TEXT PASSAGE:
And Darryl Sutter, especially early in Martinez’s tenure, was one to call notice to that. When Martinez was used as a left wing in practice early in the 2013-14 season, Sutter was asked for how long he had considered using Martinez up front. “Every time he’s backchecking when he should have been skating backwards,” he said, dryly.
Touché. And there were also inconsistencies that crept into his game while he was paired with Jake Muzzin last season, a year in which Martinez posted a career-best 39 points but a career-worst minus-17 rating.
But like Doughty, there have been so many improvements in Martinez’s game both in his understanding of when to jump up into the rush and in his decisions away from the puck. In 2017-18, Martinez averaged 2:13 of shorthanded time on ice, his second consecutive season logging at least two minutes in that situation. That stat is far from some sort of uber revelation, but does demonstrate the comfort that the coaches have in sending him over the boards in any situation. (That shorthanded usage also jumped up significantly between 2013-14 and 2014-15 because Slava Voynov was no longer on the team.)

PROVIDED MATERIAL:
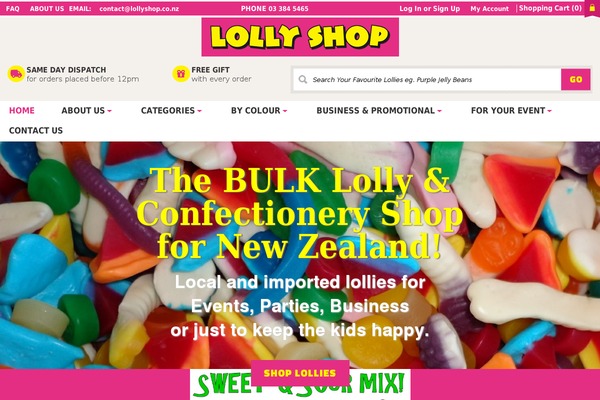Open the Contact Us menu item
Image resolution: width=600 pixels, height=400 pixels.
[36, 131]
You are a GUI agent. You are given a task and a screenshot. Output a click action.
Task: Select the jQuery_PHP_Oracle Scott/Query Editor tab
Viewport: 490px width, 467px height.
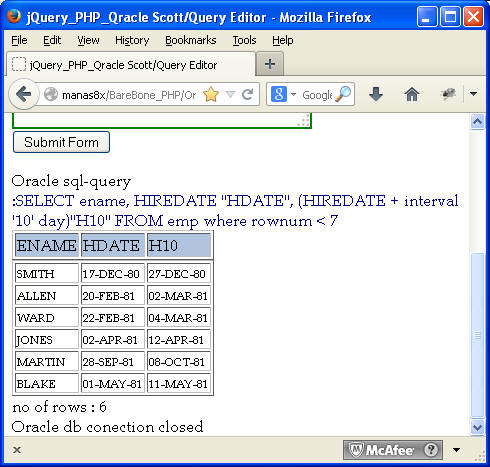pyautogui.click(x=131, y=64)

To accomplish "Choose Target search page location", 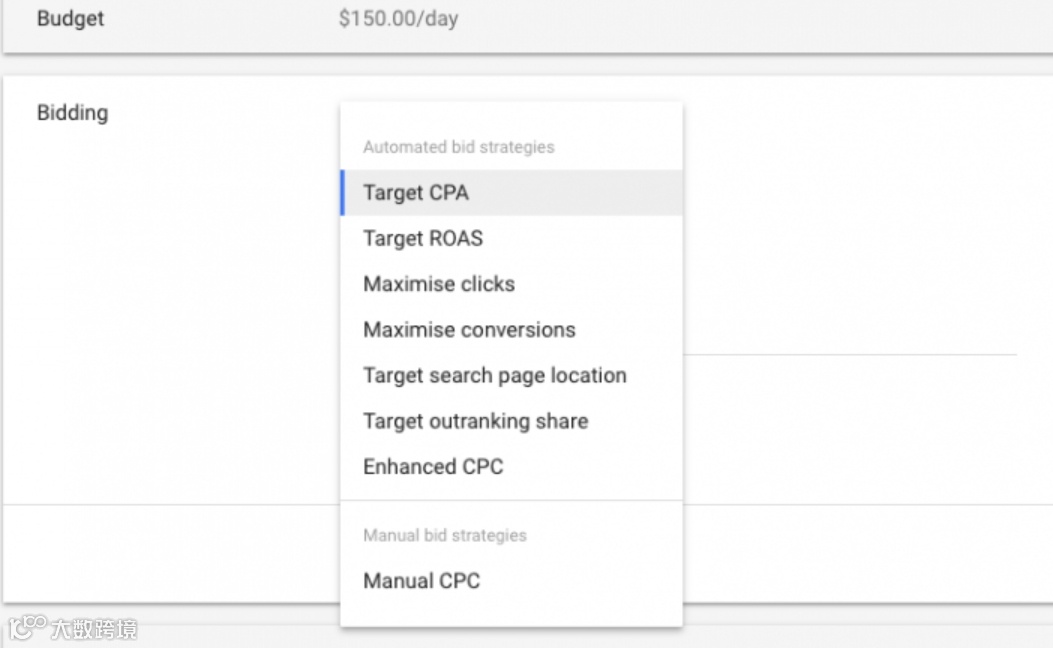I will tap(495, 376).
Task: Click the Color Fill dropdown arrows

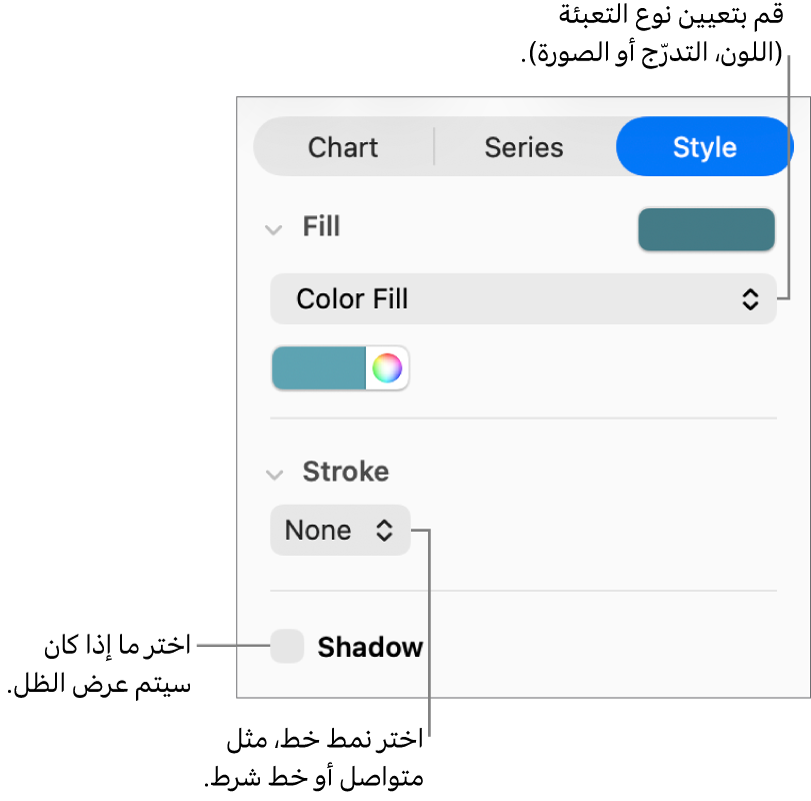Action: (x=750, y=299)
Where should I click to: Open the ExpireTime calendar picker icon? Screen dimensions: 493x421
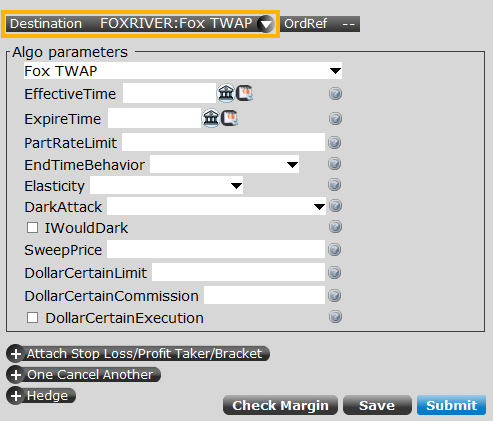tap(229, 118)
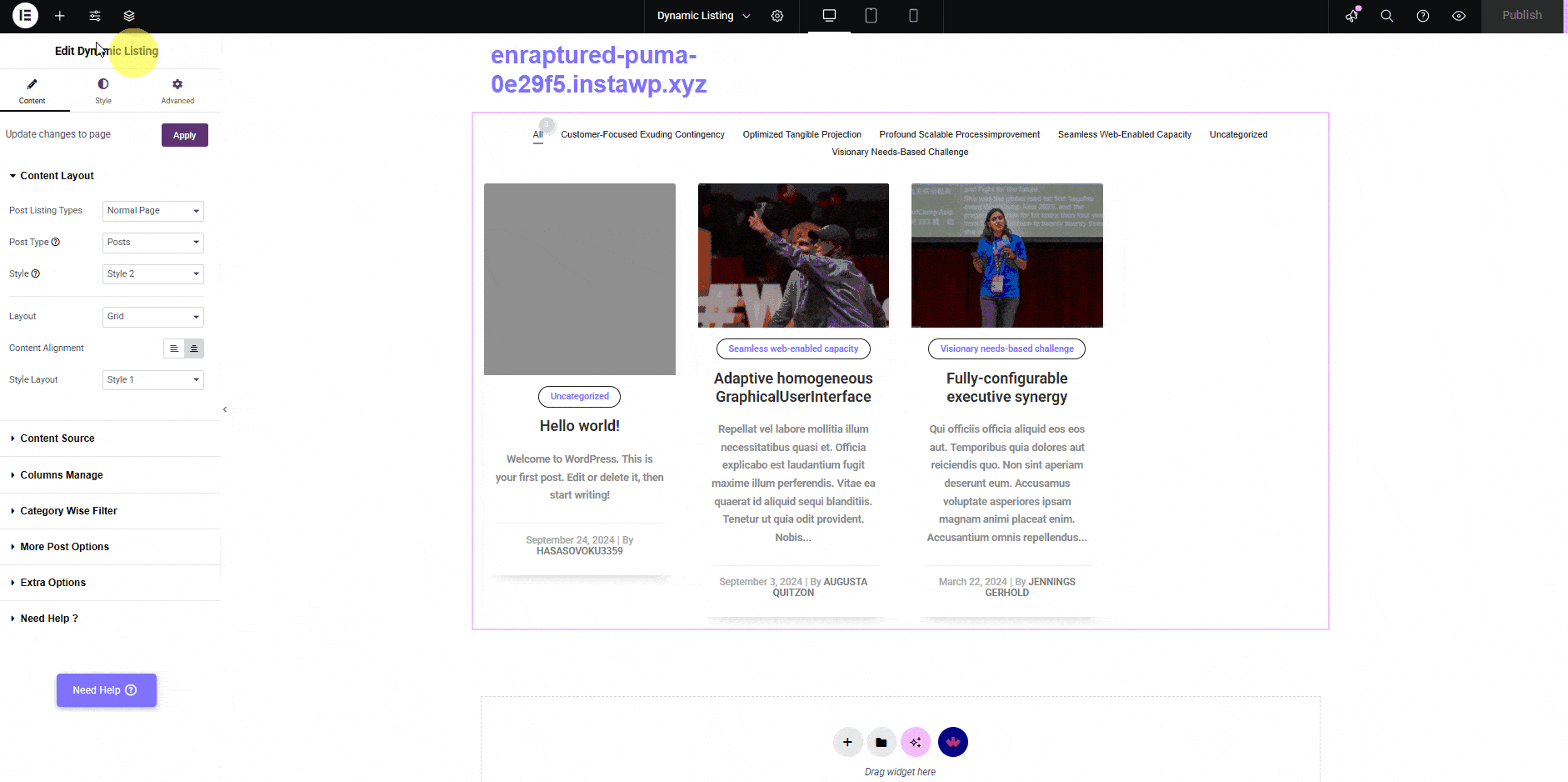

EXERCISE A:
In the passage about Martinez, what plus-minus rating did he post in the season he was paired with Jake Muzzin?
EXERCISE B:
Write what comes next in the passage about Martinez, picking up after its final sentence.

YOUR RESPONSE A:
A career-worst minus-17.

YOUR RESPONSE B:
But given that John Stevens worked so closely with the defensemen during his tenure as an assistant coach and as Associate Head Coach, how has he seen the evolution in Martinez’s game apart from what’s most recognizable, and at what point did he become comfortable in his play away from the puck?
“I would say since he became a regular in our lineup. I mean, Jeez, he was a huge part of both Cups that we won, so it’s hard to pinpoint a timetable, but Marty’s worked extremely hard at becoming a better defender,” he said. “He’s probably a lot more physical than teams realize. He just separates the man from the puck really well because he’s got good feet. He’s an explosive guy and he’s actually really good and firm down low in his battles. It’s something he’s worked extremely hard at – both off the ice, getting stronger, and just his technique on the ice – but he has an ability because he’s got good feet to play against speedy guys, and he’s got an ability because of the way he’s gotten stronger to play against bigger guys. He’s a really good example for young players of a guy that’s worked really hard at his game to become a good player.”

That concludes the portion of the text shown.